[Passage provided]
= = = = =
|THIS WEEK IN HEALTHCARE
What happened in healthcare this week—and what we think about it.
Cigna-Express Scripts—putting all the pieces together
Like UnitedHealthcare (with its OptumRx division) and Aetna (as part of CVS/Caremark), Cigna has decided that owning a pharmacy benefits manager (PBM) will solve a key problem with the PBM model—the opacity of negotiated prices with drug companies. The move is emblematic of a new era in which health plans increasingly believe they must own a full complement of healthcare assets, not just the insurance function, in order to remain relevant in a changing marketplace. We’d expect payers to continue to expand their ownership of outpatient centers, retail clinics and physician practices, and to seek to control as many other pieces of the care continuum as possible, in order to position themselves to capture any downstream savings from better management of care.
Azar gets aggressive on payment reform, but may not have the arms and legs to execute
In a speech to the Federation of American Hospitals HHS Secretary Alex Azar delivered a shot across the bow to providers, expressing frustration with the pace of payment reform. He indicated that the Trump administration is seeking a faster path to cost reduction and value in healthcare and may not be willing to wait for pilots and demonstrations to slowly unfold. Despite this intent, Azar may find an critical obstacle inside CMS: a drain of talent away from the agency. Many key positions in the agency, including the directorship of the Innovation Center, are still unfilled. Providers will likely be expected to move faster to show real progress against savings targets, but Azar will need to move quickly to put in place the team needed to hold providers accountable.
= = = = =
[Source data]
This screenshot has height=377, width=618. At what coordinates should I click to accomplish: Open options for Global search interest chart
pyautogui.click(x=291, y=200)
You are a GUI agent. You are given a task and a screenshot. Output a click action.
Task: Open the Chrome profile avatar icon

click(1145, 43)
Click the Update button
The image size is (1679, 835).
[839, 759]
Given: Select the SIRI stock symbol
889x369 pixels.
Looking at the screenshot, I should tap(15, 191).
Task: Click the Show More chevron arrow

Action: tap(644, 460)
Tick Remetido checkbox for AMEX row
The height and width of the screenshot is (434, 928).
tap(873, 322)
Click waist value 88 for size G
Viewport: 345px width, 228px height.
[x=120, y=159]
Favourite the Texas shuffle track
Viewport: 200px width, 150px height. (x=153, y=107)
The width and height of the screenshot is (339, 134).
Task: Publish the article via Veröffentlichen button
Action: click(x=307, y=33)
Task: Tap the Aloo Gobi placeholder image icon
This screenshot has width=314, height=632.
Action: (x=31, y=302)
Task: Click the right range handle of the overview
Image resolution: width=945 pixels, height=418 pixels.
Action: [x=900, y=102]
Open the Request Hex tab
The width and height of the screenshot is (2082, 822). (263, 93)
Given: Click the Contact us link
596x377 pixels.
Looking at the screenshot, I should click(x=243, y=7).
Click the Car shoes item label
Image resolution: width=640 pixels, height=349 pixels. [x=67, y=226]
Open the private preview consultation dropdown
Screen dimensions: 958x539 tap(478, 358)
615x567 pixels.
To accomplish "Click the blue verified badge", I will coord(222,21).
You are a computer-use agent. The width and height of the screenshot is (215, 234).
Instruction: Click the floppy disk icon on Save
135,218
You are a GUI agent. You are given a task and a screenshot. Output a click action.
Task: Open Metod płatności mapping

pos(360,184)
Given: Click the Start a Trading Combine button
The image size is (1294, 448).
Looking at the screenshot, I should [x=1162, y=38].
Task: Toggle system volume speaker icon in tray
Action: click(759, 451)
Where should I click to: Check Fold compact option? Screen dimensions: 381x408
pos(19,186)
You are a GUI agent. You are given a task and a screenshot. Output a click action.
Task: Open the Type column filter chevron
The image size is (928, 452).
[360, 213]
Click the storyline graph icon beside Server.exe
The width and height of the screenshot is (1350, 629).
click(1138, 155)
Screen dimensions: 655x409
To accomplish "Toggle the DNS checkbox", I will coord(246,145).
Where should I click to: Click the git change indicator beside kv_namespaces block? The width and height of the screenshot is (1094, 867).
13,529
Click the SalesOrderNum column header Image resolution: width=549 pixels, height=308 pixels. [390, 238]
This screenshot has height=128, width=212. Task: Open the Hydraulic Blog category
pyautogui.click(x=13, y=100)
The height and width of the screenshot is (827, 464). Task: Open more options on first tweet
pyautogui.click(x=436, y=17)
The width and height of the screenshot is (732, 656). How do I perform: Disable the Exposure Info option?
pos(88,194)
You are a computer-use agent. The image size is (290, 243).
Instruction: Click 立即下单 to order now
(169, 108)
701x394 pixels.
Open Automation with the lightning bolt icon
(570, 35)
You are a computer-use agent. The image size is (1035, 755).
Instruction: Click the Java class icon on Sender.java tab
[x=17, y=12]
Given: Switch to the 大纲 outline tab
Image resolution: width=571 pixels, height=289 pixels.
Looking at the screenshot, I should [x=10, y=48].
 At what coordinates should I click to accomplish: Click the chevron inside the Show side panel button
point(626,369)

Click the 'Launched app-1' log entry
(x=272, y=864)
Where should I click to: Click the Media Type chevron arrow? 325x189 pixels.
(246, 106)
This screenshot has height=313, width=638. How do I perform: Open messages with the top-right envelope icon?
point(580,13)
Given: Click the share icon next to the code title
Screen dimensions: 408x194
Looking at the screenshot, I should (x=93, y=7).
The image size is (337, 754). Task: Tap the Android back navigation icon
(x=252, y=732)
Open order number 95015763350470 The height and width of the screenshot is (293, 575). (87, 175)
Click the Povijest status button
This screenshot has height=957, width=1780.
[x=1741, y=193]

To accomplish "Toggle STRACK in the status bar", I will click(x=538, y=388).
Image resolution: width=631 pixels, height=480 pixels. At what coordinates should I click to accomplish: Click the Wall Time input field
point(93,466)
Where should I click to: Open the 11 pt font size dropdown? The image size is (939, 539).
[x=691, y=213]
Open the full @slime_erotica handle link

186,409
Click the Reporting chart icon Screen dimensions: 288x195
= = = = =
[Your objective] Extend the weekly healthcare news roundup, starting after its final sentence. The rows have nothing to do with this.

[Answer for this exercise]
United Healthcare cracks down on ED visits—with a twist
United announced a policy of increased scrutiny of high-acuity (level 4 or 5) ED visits, warning hospitals that they could see claims denied or adjusted if the visits are deemed inappropriate. This follows Anthem’s earlier attempt to ratchet down on unnecessary emergency visits. But Anthem’s approach was different: they proposed denying coverage for patients should their condition be deemed non-emergent after review. While Anthem’s policy spurred lawsuits and Congressional scrutiny for placing an excessive burden on patients, it’s likely UHC’s approach—which targets hospitals not patients—will come under far less criticism.